31 Horror Movies in 31 Days- The Conjuring 2 (2016)

In an almost unprecedented occasion, the second installment in Ed and Lorraine Warren’s paranormal files is a superior, classy, extraordinarily scary succession to the 2013 sleeper original. Director James Wan plays the audience like a Stradivarius. He is instinctual on when to lull us into a false sense of comfort. Normally poltergeist sightings are relegated to nocturnal appearances but Wan upends the convention for a shudder-inducing gag with Bill Wilkins during a rainy day home from school.

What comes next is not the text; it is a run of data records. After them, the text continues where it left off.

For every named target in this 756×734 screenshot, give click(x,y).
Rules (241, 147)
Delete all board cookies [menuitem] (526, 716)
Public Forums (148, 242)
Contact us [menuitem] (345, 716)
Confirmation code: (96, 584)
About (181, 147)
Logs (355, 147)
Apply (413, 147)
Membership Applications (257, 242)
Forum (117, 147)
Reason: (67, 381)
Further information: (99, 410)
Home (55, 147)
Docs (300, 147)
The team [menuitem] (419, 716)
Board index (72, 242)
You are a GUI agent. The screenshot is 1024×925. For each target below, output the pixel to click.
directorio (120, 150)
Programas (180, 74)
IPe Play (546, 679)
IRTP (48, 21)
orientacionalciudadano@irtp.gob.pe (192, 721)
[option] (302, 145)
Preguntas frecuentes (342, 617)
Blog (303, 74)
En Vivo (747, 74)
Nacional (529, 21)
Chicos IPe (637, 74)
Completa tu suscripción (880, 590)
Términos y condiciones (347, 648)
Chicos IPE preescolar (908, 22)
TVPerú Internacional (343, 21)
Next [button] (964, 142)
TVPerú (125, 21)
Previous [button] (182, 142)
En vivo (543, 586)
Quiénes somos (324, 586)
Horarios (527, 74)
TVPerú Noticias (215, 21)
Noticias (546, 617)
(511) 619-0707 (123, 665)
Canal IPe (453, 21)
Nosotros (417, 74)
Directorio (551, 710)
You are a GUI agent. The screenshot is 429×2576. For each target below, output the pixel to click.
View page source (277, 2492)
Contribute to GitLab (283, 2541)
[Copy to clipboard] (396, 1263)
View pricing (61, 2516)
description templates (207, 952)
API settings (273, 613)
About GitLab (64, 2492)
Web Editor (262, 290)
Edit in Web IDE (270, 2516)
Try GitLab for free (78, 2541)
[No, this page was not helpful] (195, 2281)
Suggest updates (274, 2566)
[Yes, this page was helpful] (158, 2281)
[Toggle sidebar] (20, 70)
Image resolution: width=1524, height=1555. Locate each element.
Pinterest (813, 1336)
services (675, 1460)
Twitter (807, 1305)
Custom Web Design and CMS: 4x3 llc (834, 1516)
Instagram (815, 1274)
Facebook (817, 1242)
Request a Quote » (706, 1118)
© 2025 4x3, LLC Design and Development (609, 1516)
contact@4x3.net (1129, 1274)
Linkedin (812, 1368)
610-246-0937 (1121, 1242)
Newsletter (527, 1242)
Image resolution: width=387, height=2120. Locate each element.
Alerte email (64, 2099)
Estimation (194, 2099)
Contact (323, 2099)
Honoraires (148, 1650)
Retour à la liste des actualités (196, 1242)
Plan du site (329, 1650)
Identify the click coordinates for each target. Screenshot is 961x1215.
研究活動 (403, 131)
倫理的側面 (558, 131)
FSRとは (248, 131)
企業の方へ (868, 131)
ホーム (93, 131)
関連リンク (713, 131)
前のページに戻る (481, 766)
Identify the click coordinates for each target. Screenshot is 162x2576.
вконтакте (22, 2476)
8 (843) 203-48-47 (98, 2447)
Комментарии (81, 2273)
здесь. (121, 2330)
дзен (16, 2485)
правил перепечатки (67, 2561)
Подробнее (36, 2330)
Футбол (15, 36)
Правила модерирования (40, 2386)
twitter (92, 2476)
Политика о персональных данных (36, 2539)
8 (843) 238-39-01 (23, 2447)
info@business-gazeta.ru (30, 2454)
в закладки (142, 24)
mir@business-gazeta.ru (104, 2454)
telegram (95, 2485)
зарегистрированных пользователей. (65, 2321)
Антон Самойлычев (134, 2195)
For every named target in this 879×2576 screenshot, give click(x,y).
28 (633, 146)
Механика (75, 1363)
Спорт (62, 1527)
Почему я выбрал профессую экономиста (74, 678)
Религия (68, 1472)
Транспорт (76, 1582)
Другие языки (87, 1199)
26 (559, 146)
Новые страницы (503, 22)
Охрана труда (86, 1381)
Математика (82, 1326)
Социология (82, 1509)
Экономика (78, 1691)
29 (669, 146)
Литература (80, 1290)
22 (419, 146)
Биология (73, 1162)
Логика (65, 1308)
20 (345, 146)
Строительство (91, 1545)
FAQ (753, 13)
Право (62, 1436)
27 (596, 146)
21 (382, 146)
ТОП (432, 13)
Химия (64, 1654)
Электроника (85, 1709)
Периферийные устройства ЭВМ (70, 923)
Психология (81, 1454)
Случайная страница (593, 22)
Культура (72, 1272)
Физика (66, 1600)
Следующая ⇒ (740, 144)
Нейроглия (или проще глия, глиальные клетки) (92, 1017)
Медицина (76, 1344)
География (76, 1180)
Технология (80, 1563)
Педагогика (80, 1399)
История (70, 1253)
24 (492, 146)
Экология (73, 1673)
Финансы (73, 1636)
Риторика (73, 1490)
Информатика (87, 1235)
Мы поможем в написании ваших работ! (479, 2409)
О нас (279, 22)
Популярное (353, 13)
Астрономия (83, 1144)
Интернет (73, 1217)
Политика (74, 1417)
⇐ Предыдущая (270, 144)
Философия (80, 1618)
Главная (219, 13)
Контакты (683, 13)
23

Likewise, the parents would be myopic to the chairs moving autonomously but after Peggy Hodgson (Frances O’Connor) glimpses a turbulent event, she contacts the police who are also eyewitnesses. It’s pretty remarkable that Wilkins is just a surrogate for a more malevolent puppeteer in the wings. While paying lip service to the DeFeo massacre in Amityville, Wan accelerates the opening with snappy jump cuts that synchronized with the rifle.

The only stillborn F/X work in the film is the silhouetted Crooked Man chasing the moppets through the house. Some will animadvert the film for slow patches but I loved the character-driven segments with the Warrens and the Hodgson children. The emotional investment soars during this passage. Ed’s (Patrick Wilson) guitar riff on Elvis Presley’s “Can’t Help Falling in Love” is a beautifully romantic ode to his wife (Vera Farmiga). In another brilliant contortion on the recipe, Maurice Grosse (Simon McBurney) is not the Warrens’ territorial rival. He has a saturnine history with his daughter’s passing and he is more of a kindred spirit to the investigators.

Since it’s a period piece, conveniences like cell phones and other multimedia forms of communication are inadmissible. Wan doesn’t overindulge in the pyrotechnics overload of today’s blockbusters during the high-octane finale with a jagged tree posing an immense threat to the protagonists. Wan also eschews the cliffhanger segue into the ending credits or a trembling post-credits sequence.